Tuesday, November 8, 2011

Firm Commitments

There are a number of ways you can make firm commitments. You can commit to purchase a specific amount, a specific volume, or you can make a form of requirements commitment where you agree to purchase a specific percentage, if not all of your business for a specific item to a specific supplier. If you decide that it makes business sense to make a firm commitment there are three things that always should be addressed.
1. How do you keep the supplier competitive during the term of the commitment?
2. What liability should you have if you fail to meet the firm commitment?
3. What actions or events should excuse you from purchases or reduce the quantities?.

The first issue I addressed in a Blog called Price - Getting Competitive price when locked in that’s dated September 2, 2011. That post talks about a number of tools that should be included in your agreement when you make firm commitments so the supplier either most perform or they run the risk of losing the commitment.

The amount of liability that you should have should be based upon they concept that the supplier should be made whole for the failure to meet the required commitment, but should not profit from the failure to meet the commitment. In this respect its similar to a termination without cause. The real difference between a normal termination for cause under an agreement with no commitments is because you made a firm purchase commitment to the Supplier the supplier may also have made firm purchase commitments to their subcontractors and suppliers.

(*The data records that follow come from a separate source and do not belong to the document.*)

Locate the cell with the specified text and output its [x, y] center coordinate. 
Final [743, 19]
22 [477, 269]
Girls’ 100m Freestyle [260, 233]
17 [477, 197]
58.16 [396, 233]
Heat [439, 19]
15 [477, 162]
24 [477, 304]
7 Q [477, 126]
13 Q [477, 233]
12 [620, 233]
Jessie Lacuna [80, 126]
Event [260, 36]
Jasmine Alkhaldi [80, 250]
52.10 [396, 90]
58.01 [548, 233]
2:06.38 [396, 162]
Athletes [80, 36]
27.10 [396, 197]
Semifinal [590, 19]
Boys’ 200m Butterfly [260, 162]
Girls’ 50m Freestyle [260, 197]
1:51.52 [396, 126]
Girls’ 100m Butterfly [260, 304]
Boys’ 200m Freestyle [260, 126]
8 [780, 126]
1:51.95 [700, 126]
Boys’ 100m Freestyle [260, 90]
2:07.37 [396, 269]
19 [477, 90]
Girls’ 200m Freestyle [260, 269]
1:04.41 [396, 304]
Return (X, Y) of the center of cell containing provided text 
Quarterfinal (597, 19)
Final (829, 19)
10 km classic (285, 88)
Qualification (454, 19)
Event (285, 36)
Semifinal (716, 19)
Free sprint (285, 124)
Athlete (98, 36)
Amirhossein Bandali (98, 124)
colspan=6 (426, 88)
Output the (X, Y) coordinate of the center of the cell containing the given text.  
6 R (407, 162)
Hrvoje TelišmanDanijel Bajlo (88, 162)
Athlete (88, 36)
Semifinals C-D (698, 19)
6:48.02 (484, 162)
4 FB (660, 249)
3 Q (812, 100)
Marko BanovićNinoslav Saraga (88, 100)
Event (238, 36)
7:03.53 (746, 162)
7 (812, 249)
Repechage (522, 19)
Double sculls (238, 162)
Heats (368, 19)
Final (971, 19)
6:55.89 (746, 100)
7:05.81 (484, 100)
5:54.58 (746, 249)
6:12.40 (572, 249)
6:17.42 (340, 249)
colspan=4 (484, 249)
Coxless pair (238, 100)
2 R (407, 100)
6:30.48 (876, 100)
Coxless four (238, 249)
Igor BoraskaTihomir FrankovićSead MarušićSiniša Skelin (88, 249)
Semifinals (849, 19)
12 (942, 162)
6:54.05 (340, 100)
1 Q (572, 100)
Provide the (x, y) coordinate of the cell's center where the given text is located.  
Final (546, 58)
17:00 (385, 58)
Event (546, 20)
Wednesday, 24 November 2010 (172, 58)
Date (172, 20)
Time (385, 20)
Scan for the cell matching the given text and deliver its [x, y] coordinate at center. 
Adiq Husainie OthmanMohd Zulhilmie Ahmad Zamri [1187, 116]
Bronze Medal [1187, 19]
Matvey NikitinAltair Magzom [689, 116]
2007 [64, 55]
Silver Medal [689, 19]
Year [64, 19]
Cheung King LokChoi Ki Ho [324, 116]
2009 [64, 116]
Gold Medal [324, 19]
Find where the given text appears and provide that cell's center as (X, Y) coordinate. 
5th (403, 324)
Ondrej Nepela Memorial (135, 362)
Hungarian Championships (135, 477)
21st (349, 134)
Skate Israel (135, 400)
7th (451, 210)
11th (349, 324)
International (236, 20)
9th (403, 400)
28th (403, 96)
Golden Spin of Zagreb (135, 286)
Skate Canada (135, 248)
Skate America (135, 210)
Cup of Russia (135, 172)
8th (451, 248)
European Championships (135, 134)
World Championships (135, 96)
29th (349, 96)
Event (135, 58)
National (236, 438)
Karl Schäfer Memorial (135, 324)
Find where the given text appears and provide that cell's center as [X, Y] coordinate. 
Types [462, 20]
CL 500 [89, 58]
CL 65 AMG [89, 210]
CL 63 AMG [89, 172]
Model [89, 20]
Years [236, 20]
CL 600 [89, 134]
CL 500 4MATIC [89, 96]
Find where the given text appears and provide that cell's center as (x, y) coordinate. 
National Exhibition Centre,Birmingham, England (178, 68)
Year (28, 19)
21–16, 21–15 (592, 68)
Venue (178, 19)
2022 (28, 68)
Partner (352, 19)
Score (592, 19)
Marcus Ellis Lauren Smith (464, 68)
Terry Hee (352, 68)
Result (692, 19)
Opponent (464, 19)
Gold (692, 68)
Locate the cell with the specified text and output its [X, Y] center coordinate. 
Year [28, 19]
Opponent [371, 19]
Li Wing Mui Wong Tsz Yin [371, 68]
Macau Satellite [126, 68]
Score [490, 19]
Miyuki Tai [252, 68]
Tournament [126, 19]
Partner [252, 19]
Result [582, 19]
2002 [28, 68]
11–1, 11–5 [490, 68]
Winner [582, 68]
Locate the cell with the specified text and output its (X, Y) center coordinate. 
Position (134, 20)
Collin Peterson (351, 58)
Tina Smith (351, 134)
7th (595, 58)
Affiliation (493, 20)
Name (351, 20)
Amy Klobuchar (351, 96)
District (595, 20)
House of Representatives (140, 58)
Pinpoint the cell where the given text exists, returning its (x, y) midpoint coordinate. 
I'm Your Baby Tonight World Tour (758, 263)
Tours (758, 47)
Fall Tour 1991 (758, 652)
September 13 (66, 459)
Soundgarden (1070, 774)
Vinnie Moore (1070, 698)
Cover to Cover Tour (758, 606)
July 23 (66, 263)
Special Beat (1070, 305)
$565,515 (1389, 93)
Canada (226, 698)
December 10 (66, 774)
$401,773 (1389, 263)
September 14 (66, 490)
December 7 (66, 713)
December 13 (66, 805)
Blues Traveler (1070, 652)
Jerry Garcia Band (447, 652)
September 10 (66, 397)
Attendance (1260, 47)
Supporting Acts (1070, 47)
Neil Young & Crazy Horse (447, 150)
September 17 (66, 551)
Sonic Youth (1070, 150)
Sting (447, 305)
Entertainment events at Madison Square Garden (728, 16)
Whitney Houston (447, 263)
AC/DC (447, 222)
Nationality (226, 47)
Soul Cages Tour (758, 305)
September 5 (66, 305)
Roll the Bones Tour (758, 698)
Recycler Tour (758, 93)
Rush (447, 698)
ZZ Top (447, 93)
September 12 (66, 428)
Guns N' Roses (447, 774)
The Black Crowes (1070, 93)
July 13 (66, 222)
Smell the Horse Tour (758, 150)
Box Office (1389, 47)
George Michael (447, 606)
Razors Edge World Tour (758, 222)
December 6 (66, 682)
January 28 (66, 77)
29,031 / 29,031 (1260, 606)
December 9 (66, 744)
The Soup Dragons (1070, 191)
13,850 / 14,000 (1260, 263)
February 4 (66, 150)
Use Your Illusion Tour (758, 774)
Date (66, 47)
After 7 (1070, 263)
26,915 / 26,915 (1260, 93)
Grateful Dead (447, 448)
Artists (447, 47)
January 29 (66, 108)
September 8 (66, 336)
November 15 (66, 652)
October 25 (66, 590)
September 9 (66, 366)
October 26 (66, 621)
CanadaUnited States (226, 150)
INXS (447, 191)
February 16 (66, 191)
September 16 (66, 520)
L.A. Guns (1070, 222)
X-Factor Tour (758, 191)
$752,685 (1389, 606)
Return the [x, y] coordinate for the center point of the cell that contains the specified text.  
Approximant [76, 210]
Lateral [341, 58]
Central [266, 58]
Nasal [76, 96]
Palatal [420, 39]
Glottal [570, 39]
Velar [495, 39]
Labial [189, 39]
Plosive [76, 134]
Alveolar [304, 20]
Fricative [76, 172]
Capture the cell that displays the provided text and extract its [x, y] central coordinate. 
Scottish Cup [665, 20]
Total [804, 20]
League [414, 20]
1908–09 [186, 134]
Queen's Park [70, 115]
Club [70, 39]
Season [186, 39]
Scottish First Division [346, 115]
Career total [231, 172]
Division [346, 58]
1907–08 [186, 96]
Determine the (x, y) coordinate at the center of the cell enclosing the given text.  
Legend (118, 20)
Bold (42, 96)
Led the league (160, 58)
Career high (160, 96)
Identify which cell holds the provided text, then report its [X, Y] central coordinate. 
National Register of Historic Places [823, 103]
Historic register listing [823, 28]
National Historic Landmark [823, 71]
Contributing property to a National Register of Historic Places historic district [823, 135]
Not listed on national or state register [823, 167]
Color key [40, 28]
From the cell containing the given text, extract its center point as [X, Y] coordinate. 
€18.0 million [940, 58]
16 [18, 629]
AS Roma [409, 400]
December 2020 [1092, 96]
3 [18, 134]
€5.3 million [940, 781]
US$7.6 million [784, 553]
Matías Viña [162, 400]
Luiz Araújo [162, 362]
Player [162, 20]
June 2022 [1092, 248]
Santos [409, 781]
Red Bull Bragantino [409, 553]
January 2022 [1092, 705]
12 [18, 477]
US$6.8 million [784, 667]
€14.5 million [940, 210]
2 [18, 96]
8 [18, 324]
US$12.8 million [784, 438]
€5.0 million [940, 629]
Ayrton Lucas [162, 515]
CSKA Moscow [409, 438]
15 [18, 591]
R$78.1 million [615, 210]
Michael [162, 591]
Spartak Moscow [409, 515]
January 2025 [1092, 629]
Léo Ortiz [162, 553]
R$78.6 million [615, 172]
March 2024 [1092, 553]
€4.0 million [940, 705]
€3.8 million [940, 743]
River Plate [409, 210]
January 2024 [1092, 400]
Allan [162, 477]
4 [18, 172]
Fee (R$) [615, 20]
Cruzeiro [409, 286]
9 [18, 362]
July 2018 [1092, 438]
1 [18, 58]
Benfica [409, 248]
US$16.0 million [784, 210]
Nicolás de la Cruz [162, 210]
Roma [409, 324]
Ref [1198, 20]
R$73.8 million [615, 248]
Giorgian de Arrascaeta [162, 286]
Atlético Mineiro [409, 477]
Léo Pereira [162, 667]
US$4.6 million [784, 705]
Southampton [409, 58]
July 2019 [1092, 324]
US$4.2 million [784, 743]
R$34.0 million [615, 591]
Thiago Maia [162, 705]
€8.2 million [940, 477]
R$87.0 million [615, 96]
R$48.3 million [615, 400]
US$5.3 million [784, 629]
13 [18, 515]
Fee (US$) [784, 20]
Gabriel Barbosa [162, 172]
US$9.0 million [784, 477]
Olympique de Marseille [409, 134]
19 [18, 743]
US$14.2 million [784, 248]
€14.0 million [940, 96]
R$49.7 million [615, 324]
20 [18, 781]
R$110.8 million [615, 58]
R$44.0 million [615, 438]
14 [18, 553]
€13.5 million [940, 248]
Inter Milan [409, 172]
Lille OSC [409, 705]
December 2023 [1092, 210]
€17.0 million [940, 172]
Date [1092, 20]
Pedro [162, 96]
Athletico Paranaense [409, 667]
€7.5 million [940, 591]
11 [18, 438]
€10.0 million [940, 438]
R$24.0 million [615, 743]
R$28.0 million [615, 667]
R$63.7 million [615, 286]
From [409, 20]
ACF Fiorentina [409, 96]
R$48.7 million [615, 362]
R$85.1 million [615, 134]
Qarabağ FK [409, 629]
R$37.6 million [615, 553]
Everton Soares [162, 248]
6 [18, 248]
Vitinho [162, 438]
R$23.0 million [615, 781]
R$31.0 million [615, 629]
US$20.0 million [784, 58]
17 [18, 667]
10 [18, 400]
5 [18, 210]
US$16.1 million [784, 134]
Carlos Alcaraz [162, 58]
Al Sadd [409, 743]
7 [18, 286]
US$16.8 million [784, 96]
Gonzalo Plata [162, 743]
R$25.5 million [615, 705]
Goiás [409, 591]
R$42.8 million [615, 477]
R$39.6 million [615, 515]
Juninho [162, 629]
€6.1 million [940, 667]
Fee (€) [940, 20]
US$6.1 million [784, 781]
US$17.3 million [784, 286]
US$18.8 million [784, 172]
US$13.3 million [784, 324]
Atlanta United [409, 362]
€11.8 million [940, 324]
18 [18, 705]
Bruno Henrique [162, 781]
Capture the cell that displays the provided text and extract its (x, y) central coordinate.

So instead of only being liable for unique inventory on had and on order that they can’t otherwise consume, you now are going to be looked upon to be liable for all those costs. To me the best approach is to negotiate what your maximum liability will be upfront so you establish the maximum amount you will be liable for if you fail to meet the commitment. That does two things. It creates a cap on you liability that you could potentially negotiate down from. More important, it will drive the suppliers behavior with their subcontractors and material suppliers so they don’t make commitments to them that they won’t be able to recover from you. Unless there was a major cost break on materials that was volume sensitive or the firm commitment drove the investment in equipment that would not be fully amortized by the volume you should be able to further manage you potential liability by doing things like require that the items not be built ahead, but there purchases should be based upon your forecasts and your orders,

Whenever I have agreed to make a firm commitment, I’ve also always included actions or events that count toward toward the commitment so that the size of the commitment is reduced when those actions or events occur. Those include:
For any force majeure events claimed by the Supplier I want the volumes that I would have procured from them during that period to count against the commitment. Most suppliers don’t like that, but most also have business interruption insurance that covers them against there casualty losses.
For any periods in which the supplier is selling under allocation where they cannot meet the volumes I ordered. I want all those unfulfilled amounts to count toward the commitment.
If they have delivery or quality problems where I had to make purchases from a distributor to make up for those problems, I want those to be counted towards the commitment.
For any other problems caused by the supplier that limits their ability to meet my needs, when I need them, I want all those volumes counted.
The reason why I want all those volumes committed is I made the firm commitment to purchase them for a specific time frame based upon the needs that my company had during that time frame. I don’t want to be forced to buy product after I no longer want or need it. If they couldn’t meet their commitments I also don’t want to negatively impact a supplier that stepped up to help me when they couldn’t deliver.

Let me give you a simple example. The supplier has a force majeure situation (a fire in their plant). It takes them nine months to recover to where they could produce product. The full production cycle for the supplier is 16 weeks or four months. This means that they have an excusable delay for thirteen months.

When they had the force majeure I still needed the product. I qualified another supplier, I investment in additional equipment and tooling. That supplier met my needs. Now that they have recovered if I didn’t have those volumes in the interim counting as meeting the commitment, I would still have to purchase those 13 months of volumes from them. I may not need 13 months of volumes any more. Even if I did need them volumes, if I wasn’t excused from the commitment, I would need to take that into account in the volumes I give to the supplier that came in to help me. In a worst case I would need to cliff the second supplier (reduce their volumes to zero) and lose unliquidated portions of the investments I made to bring them on. If you do that Suppliers will learn about it and the supplier you cliffed and other suppliers will be reluctant to help you in the future. If the commitment amount was reduced and you needed the product you could probably split the supply.